October 27, 2022
We know that one of the very best things any parent can do for their child’s development in reading is to read aloud to the child. Over the years, many parents and former students have told us stories of their experience reading and being read to. What these stories tell us is that reading aloud together is far more than just a support for reading development; it can be a vital and deeply cherished time in which parents and children explore the world together through books and conversation. Here are a few of the stories we have heard.
- She was twenty and she told us that her mom had read aloud to her every night till she went off to university. The first time she came home for a visit her mom kissed her and said goodnight. “Wait,” she said to her mom, “we can’t go to bed till you read to me!” And so their custom continued, but over time it evolved into each of them alternating to read to the other from their current book.
- A mom told us she went to visit her son in the large house he shared with a couple of other college students. Her son had told her to be sure to bring along the book she was reading so they could sit together in the evenings and read as they had always done in their family.
- A mom of three children, five, eight, and eleven years old, told me she read aloud to each of them every evening for half hour from their own book. I wondered if she could squeeze out an hour and a half a day for reading aloud. She said, “Are you kidding? Looking forward to that hour and a half devoted to reading and to devoting time to each child is what keeps me going!”

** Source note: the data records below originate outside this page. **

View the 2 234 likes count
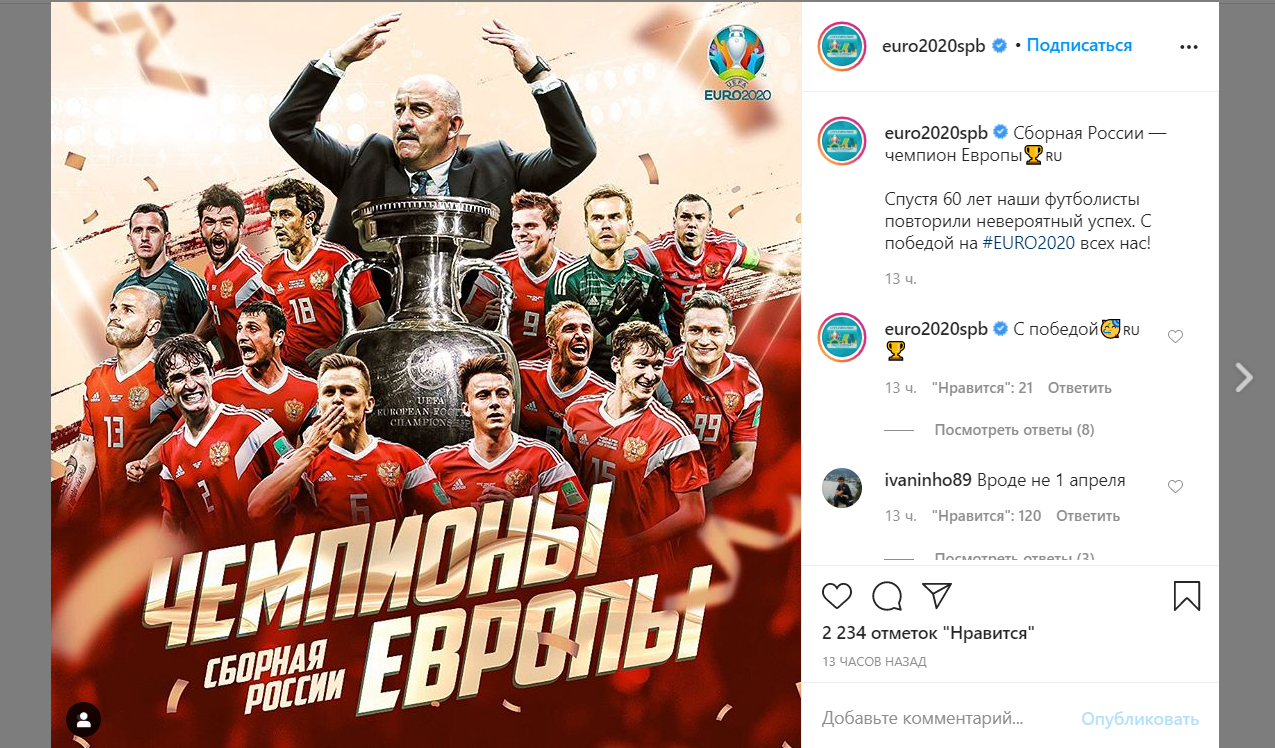The width and height of the screenshot is (1275, 748). pos(928,633)
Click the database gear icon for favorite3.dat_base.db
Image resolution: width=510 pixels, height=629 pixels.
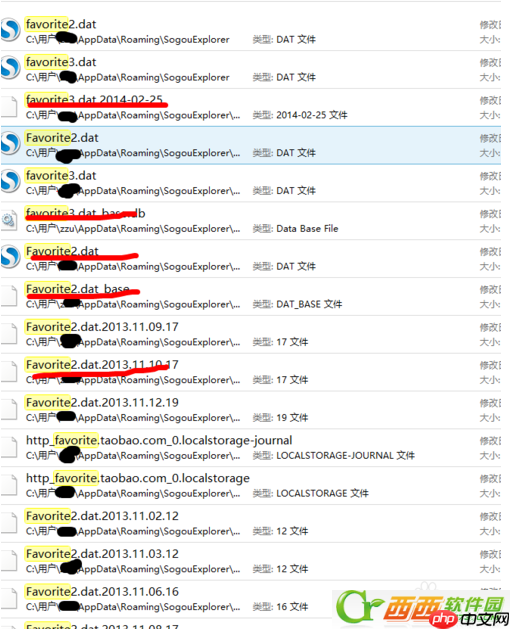[x=9, y=220]
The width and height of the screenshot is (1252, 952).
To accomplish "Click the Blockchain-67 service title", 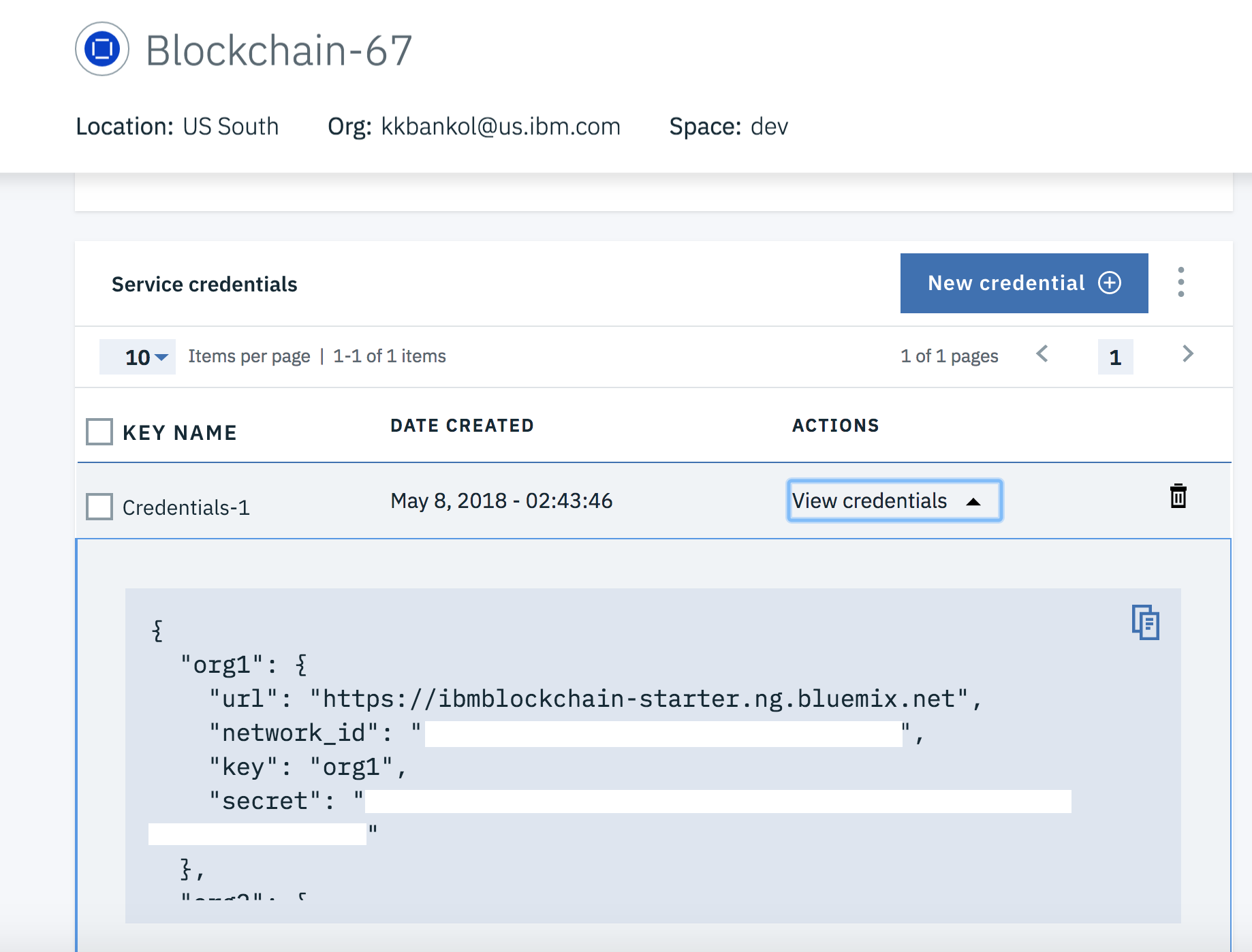I will pyautogui.click(x=279, y=50).
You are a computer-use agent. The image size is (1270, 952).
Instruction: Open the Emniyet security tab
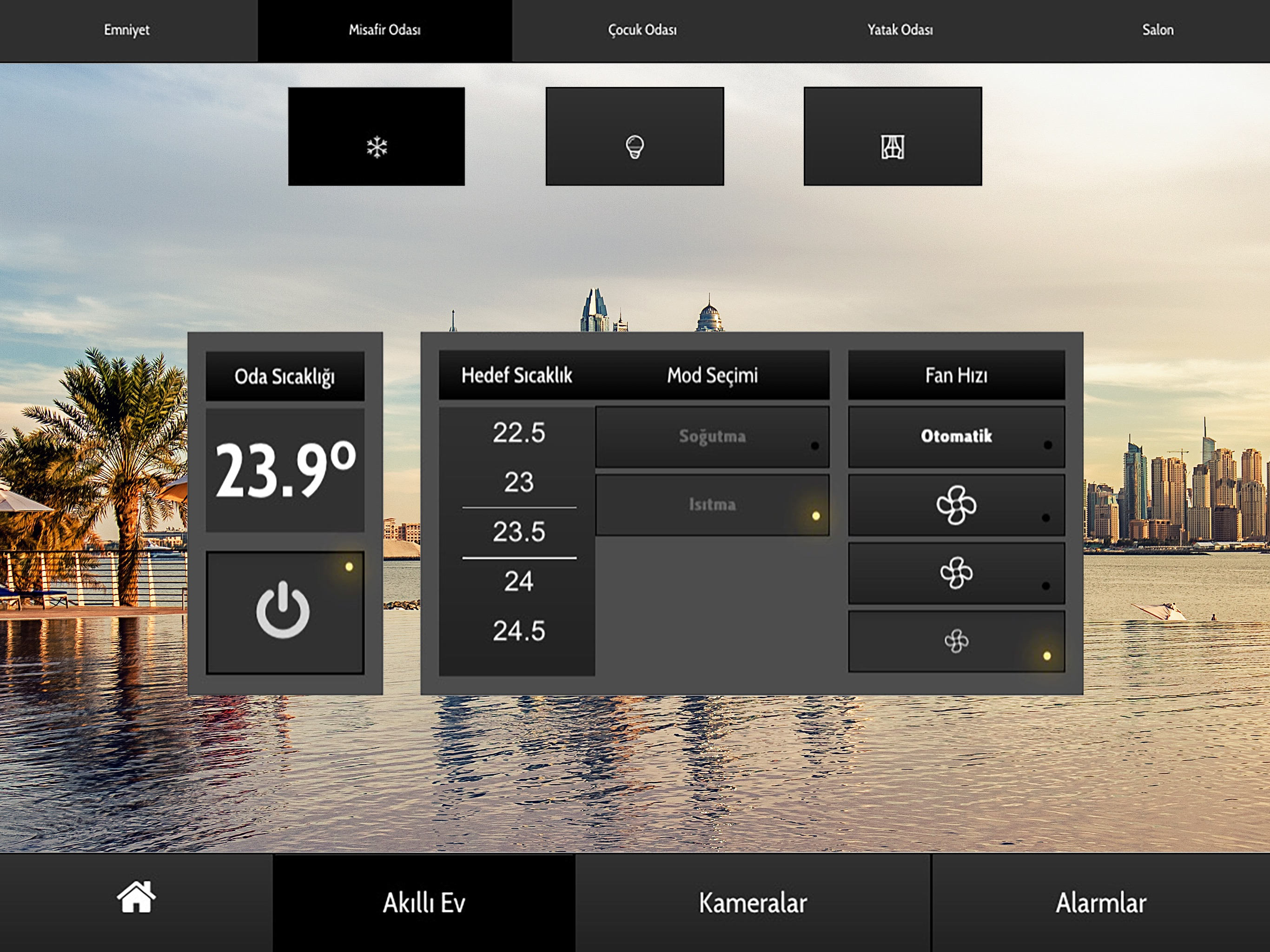pyautogui.click(x=127, y=30)
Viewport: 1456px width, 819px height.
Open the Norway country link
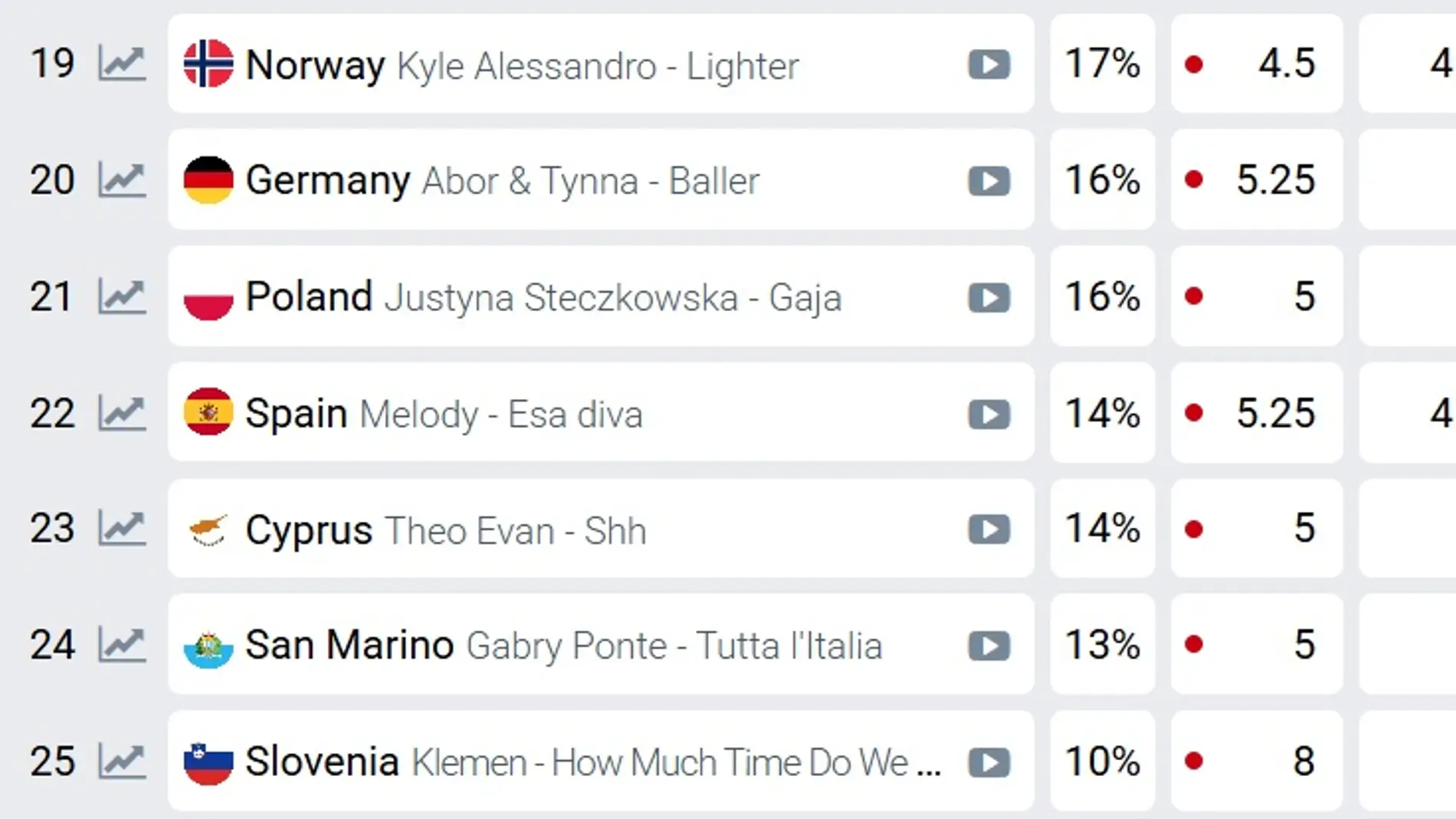pyautogui.click(x=315, y=64)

- Keeping reading aloud going all through the years at home gives parents a strong connection with their child in relation to all aspects of life. One mom told me that, to her eleven-year-old kid’s delight, she had just finished reading aloud Jane Austen’s Pride and Prejudice, which had provoked from her child a constant stream of questions on the history and lifestyles of the period, to say nothing of the vigorous vocabulary and the long and complex sentence structures. Her child had requested that they next delve into the Bible and Shakespeare to see how far they could get. Reading aloud is a powerful foundation for the study of art, history, current events, and literature for middle school years and beyond.
- One dad, a doctor, told us he continued reading aloud to his daughter through middle school. He said he couldn’t imagine how else he could have comfortably held the long, complicated discussions with her about life and character, love and relationships, that meant so much to their father-daughter bond and her future as an independent adult making her way in the world. All those literary characters, situations, and plots made it possible for him to broach subjects with her objectively and openly and made it possible for her to listen comfortably and take in just what she needed when she needed it. He said reading aloud is much more valuable and more deeply meaningful in a parent-child relationship than simple support for a child’s reading level and love of books.
One last benefit of regular read-aloud at home: it supports the child’s work at school. When parents continue reading aloud to their child two years above the child’s own reading level, not only is a family time filled with rich companionship and fine discussions but also the child’s mind is filled with appropriate subject matter for research and projects at school with work partners.